A semana que passou concedeu dois exemplos de como os políticos escolhem onde prender seus rabos. Rabo preso, todos sabem, significa comprometer-se com pessoas ou interesses para obter alguma vantagem em troca, em detrimento do bem coletivo ou daquilo que se prega publicamente ou em outras circunstâncias.
Os exemplos vêm de campos opostos da polarização política no Brasil: a esquerda petista e a direita bolsonarista. A primeira, ao passar pano para a ditadura cubana. A segunda, ao trair a própria base eleitoral no episódio da aprovação da Lei de Diretrizes Orçamentárias (LDO), que quase triplicou o valor do dinheiro público que será distribuído a candidatos nas eleições de 2022.

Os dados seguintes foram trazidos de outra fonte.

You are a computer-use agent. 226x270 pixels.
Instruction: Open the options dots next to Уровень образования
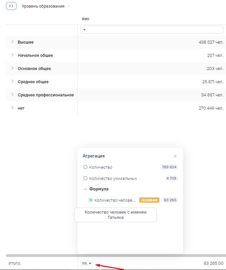coord(69,6)
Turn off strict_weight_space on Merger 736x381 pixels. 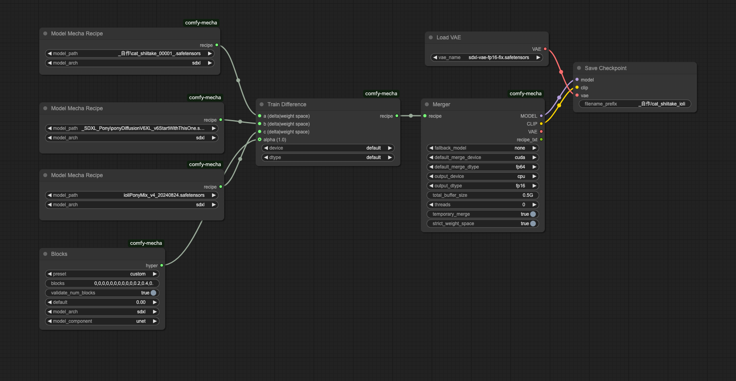point(533,223)
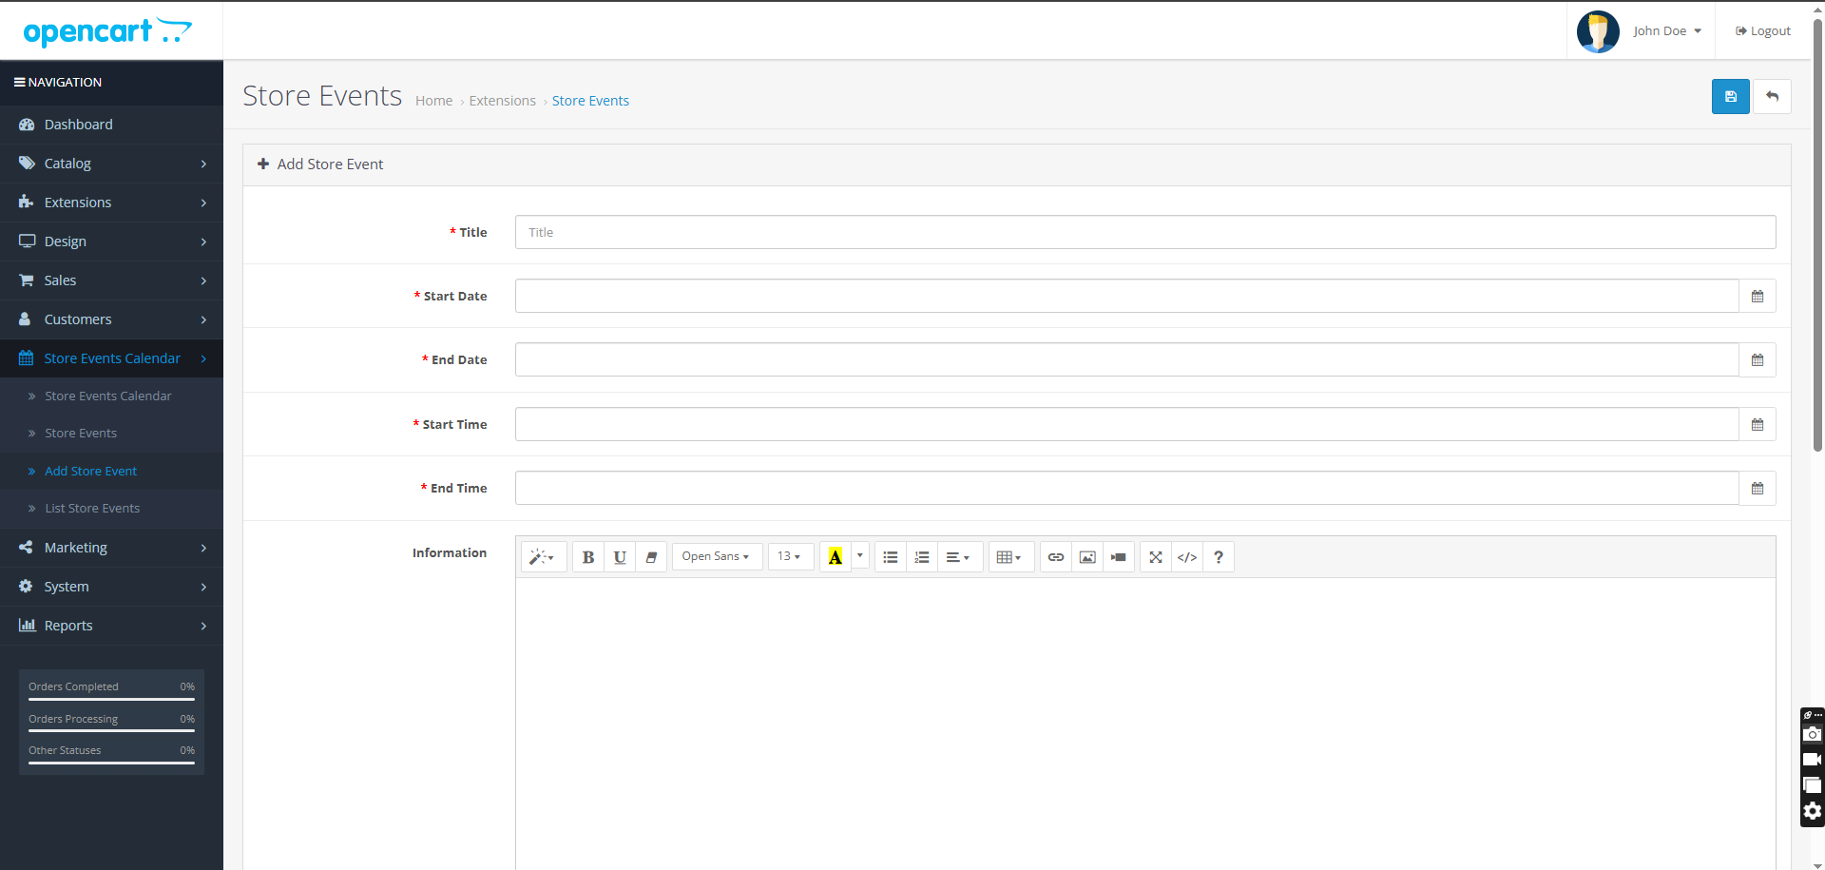Open the Open Sans font dropdown
Viewport: 1825px width, 870px height.
(x=716, y=556)
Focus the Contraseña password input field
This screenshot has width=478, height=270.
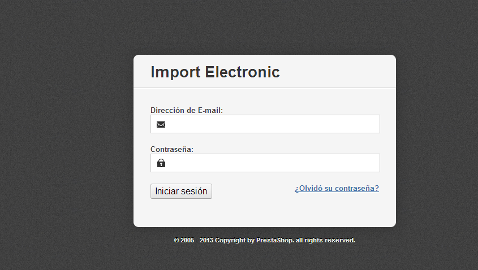coord(272,163)
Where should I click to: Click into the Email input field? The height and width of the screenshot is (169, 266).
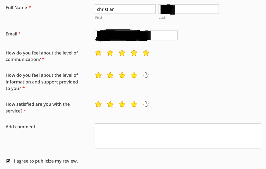(136, 35)
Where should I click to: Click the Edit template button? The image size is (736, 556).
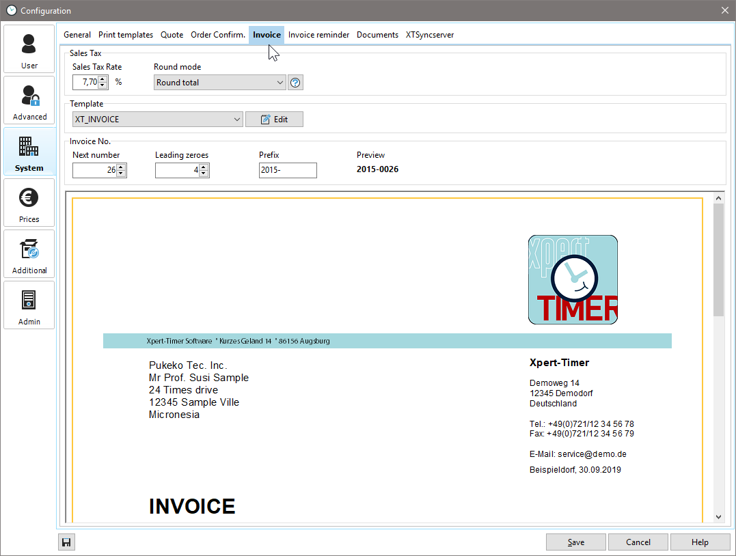pyautogui.click(x=274, y=120)
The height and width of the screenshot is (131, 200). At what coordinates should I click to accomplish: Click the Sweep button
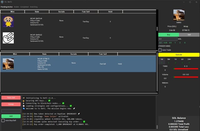click(x=11, y=104)
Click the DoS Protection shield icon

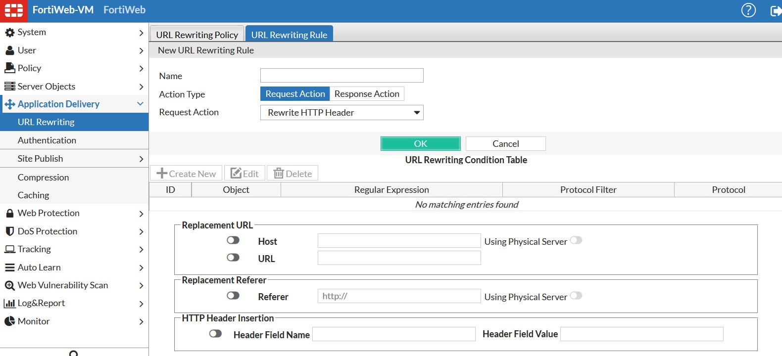coord(9,231)
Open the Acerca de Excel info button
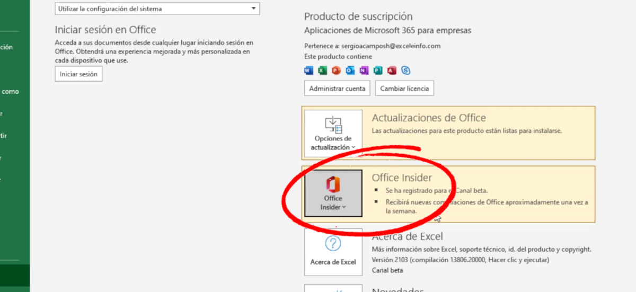 [x=333, y=252]
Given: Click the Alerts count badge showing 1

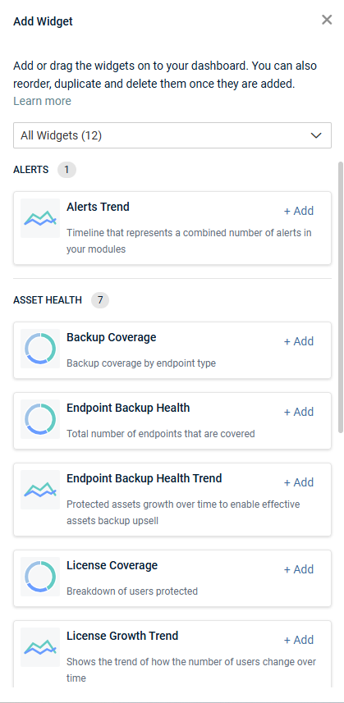Looking at the screenshot, I should pyautogui.click(x=67, y=170).
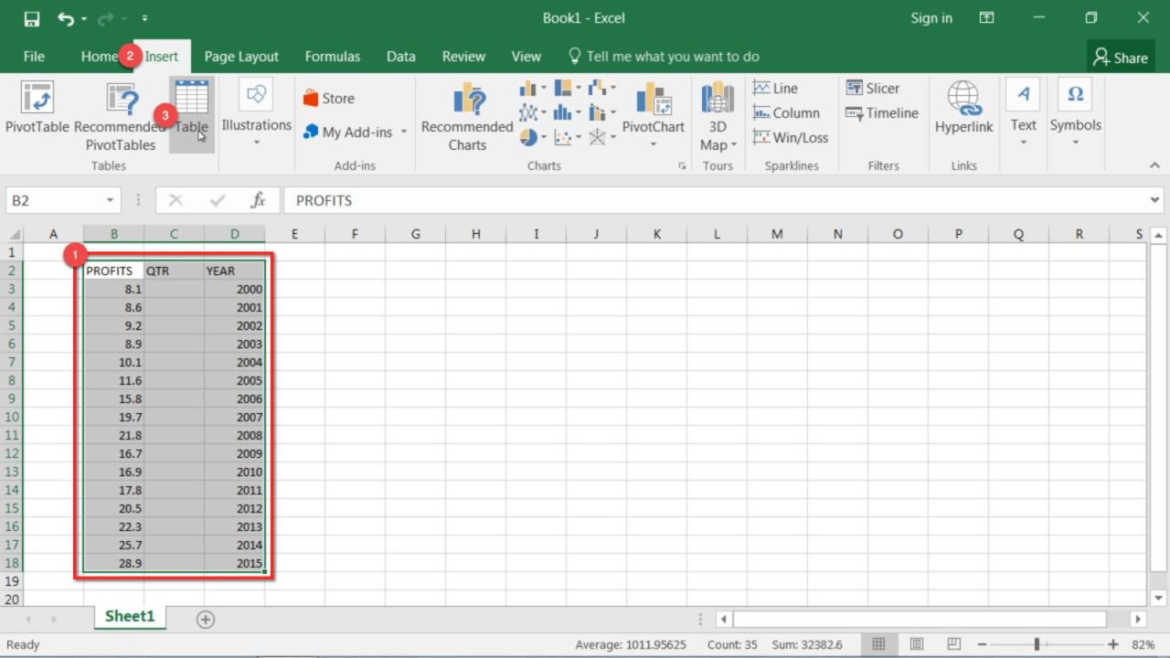Open the Data ribbon tab
The width and height of the screenshot is (1170, 658).
point(400,56)
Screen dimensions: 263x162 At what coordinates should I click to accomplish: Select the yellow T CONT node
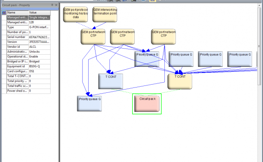pos(180,81)
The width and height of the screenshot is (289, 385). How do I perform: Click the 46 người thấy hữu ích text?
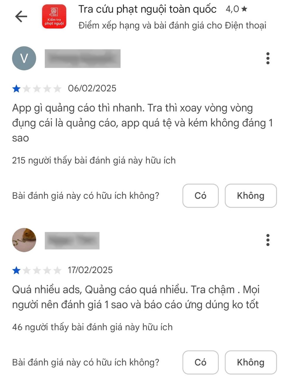(x=92, y=327)
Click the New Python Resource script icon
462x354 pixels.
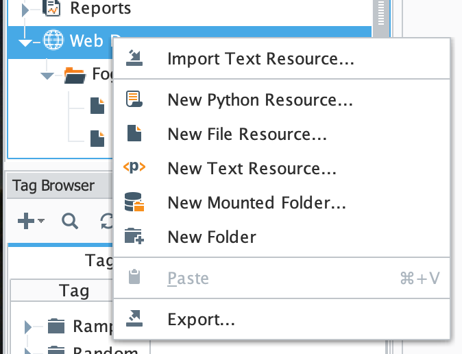pyautogui.click(x=134, y=99)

São duas situações com suas particularidades, claro, mas que se unem por um traço típico de um modo de fazer política: quando chega a cobrança por compromissos escusos, passados ou futuros, certos princípios que ficam bem no discurso público são abandonados. O que entra no lugar são desculpas esfarrapadas e malabarismos argumentativos.
Explico, começando pelo caso dos protestos em Cuba. Parte da esquerda brasileira, incluindo nomes como o ex-presidente Lula (PT) e o ex-candidato a prefeito de São Paulo, Guilherme Boulos (PSOL), tratou de passar pano para a repressão aos manifestantes que pedem liberdade em Cuba, atribuindo a insatisfação dos cubanos, mentirosamente, ao “embargo” americano à ilha e dizendo que o regime foi um modelo a ser seguido no combate à pandemia (mais uma falácia).
As juras de amor à ditadura comunista em Cuba em si não são nenhuma novidade. Esse é um compromisso ideológico histórico de uma parte da esquerda brasileira — compromisso esse compartilhado por sua base mais militante.
Nesse caso, o rabo dos políticos está preso em dois lugares: nas crenças delirantes de sua base radical, que pensam que Cuba é o paraíso na terra, e nas alianças forjadas ao longo de anos por partidos como o PT com governos e grupos políticos internacionais de esquerda (por meio de ajudas mútuas inconfessáveis e muitas vezes criminosas).
O rabo preso com Cuba, porém, expõe a hipocrisia de muitos dos integrantes da oposição brasileira que criticam os traços autoritários do governo Jair Bolsonaro. A incoerência de discurso beira o ridículo. Os princípios democráticos devem valer sempre, em qualquer lugar. Ditaduras não são fofas nem aqui, nem no país dos outros.
O episódio da aprovação de um aumento de 2 bilhões para 5,7 bilhões de reais no valor do fundo eleitoral no ano que vem também se destaca pela hipocrisia. Muitos dos parlamentares que votaram a favor da LDO passaram os últimos anos criticando o financiamento público de campanhas eleitorais, chegando até a prometer acabar com ele. Isso inclui deputados federais bolsonaristas como Eduardo Bolsonaro (PSL-SP), Carla Zambelli (PSL-SP) e Bia Kicis (PSL-DF), entre muitos outros.
De nada adiantou depois tentar argumentar que não havia outra opção, dizendo que a LDO precisava ser aprovada antes do recesso parlamentar. A decisão de quase triplicar o valor do fundão foi planejada e acordada entre várias lideranças partidárias no Congresso Nacional. Não se podia fingir surpresa.
O Partido Novo tentou votar um destaque para retirar o aumento do fundão da LDO, mas a votação foi apenas simbólica — e muitos dos parlamentares que depois disseram ter votado a favor desse destaque, apesar de terem também aprovado a LDO, na prática nada fizeram para evitar seu valor meramente simbólico.
Os políticos que aprovaram o aumento do fundão enquanto diziam defender exatamente o contrário demonstraram ter o rabo preso em dois lugares: primeiro, no interesse de seus próprios partidos de botar a mão em quantias mais vultosas de dinheiro público para irrigar suas campanhas em 2022 e, segundo, na aliança do governo Bolsonaro com o centrão e com práticas da velha política.
Em ambos os casos, a sobrevivência política atual e a continuação do projeto bolsonarista em 2022 justificam a traição a uma das demandas da própria base de apoiadores desses políticos. É como se dissessem que, para evitar a volta do PT, vale tudo, até fazer aquilo que sempre prometeram não fazer.
Mas qual o limite do que se pode abandonar em termos de princípios para alcançar esse objetivo? Em que ponto a justificação dos meios pelos fins começa a deformar o próprio fim que se quer alcançar?
É sempre bom saber onde os políticos escolhem prender seus rabos.